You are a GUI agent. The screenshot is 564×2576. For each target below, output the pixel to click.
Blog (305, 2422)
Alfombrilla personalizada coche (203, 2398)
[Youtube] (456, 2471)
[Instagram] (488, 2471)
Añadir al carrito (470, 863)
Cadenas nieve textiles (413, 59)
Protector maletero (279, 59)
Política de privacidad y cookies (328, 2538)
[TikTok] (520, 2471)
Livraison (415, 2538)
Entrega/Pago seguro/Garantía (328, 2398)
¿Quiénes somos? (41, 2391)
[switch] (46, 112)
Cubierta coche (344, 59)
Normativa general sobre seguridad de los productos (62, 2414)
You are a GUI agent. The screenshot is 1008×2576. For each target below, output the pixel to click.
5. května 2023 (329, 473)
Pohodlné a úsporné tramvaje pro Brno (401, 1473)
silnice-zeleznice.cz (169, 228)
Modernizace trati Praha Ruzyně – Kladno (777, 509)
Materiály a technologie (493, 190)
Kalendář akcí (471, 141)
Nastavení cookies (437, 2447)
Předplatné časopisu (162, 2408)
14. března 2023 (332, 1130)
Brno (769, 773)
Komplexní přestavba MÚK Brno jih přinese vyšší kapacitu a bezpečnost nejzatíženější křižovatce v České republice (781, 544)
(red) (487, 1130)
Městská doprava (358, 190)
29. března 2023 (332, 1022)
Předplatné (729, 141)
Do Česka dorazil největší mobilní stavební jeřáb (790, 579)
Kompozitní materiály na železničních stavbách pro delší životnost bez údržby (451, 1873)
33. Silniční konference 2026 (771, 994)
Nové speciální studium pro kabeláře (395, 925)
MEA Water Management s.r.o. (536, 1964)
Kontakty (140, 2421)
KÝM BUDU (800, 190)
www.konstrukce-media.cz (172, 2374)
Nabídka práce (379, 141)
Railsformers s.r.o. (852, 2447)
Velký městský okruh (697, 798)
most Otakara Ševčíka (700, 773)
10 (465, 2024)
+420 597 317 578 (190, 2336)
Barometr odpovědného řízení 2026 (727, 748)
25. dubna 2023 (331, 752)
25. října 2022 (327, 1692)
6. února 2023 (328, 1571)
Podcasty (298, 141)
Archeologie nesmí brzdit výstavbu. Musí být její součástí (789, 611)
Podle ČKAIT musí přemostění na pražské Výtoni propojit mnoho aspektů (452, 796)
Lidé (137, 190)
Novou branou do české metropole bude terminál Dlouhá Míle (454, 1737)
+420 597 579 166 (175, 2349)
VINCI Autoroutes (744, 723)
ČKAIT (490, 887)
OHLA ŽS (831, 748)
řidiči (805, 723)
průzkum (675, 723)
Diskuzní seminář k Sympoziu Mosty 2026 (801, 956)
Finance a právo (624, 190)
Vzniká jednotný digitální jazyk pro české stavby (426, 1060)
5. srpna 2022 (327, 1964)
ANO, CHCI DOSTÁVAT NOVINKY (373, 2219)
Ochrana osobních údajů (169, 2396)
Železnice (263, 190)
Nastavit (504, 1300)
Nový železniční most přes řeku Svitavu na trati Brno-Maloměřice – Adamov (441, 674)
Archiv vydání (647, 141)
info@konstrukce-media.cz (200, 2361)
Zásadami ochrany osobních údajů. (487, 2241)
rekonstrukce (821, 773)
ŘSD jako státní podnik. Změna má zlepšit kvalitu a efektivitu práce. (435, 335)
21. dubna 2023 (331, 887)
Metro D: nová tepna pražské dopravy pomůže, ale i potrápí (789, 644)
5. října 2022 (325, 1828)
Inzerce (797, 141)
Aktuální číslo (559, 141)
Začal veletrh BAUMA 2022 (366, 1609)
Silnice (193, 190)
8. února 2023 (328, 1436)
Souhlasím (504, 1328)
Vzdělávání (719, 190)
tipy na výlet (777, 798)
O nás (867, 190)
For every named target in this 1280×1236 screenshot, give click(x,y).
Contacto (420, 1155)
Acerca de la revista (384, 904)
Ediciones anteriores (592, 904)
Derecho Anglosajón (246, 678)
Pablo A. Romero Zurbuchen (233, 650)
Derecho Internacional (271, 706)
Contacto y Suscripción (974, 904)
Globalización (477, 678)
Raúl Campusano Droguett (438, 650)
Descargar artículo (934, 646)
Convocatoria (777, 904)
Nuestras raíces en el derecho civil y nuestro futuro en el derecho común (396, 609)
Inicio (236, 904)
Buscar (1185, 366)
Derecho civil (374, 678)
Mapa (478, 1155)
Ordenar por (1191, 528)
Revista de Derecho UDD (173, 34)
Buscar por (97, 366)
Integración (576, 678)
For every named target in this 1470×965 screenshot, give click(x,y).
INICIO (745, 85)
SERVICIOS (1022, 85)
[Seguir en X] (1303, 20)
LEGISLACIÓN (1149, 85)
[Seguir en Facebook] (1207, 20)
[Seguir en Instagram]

* * * * * * * * *

_ABOUT THIS TASK_.
All lines from the one containing "Zásadami ochrany osobních údajů. (487, 2241)" through the end of the material should be restated exactly, with both end lines kept.

_EXERCISE OUTPUT_.
Zásadami ochrany osobních údajů. (487, 2241)
rekonstrukce (821, 773)
ŘSD jako státní podnik. Změna má zlepšit kvalitu a efektivitu práce. (435, 335)
21. dubna 2023 (331, 887)
Metro D: nová tepna pražské dopravy pomůže, ale i potrápí (789, 644)
5. října 2022 (325, 1828)
Inzerce (797, 141)
Aktuální číslo (559, 141)
Začal veletrh BAUMA 2022 (366, 1609)
Silnice (193, 190)
8. února 2023 (328, 1436)
Souhlasím (504, 1328)
Vzdělávání (719, 190)
tipy na výlet (777, 798)
O nás (867, 190)
For every named target in this 1280×1236 screenshot, give click(x,y).
Contacto (420, 1155)
Acerca de la revista (384, 904)
Ediciones anteriores (592, 904)
Derecho Anglosajón (246, 678)
Pablo A. Romero Zurbuchen (233, 650)
Derecho Internacional (271, 706)
Contacto y Suscripción (974, 904)
Globalización (477, 678)
Raúl Campusano Droguett (438, 650)
Descargar artículo (934, 646)
Convocatoria (777, 904)
Nuestras raíces en el derecho civil y nuestro futuro en el derecho común (396, 609)
Inicio (236, 904)
Buscar (1185, 366)
Derecho civil (374, 678)
Mapa (478, 1155)
Ordenar por (1191, 528)
Revista de Derecho UDD (173, 34)
Buscar por (97, 366)
Integración (576, 678)
For every named target in this 1470×965 screenshot, give click(x,y).
INICIO (745, 85)
SERVICIOS (1022, 85)
[Seguir en X] (1303, 20)
LEGISLACIÓN (1149, 85)
[Seguir en Facebook] (1207, 20)
[Seguir en Instagram]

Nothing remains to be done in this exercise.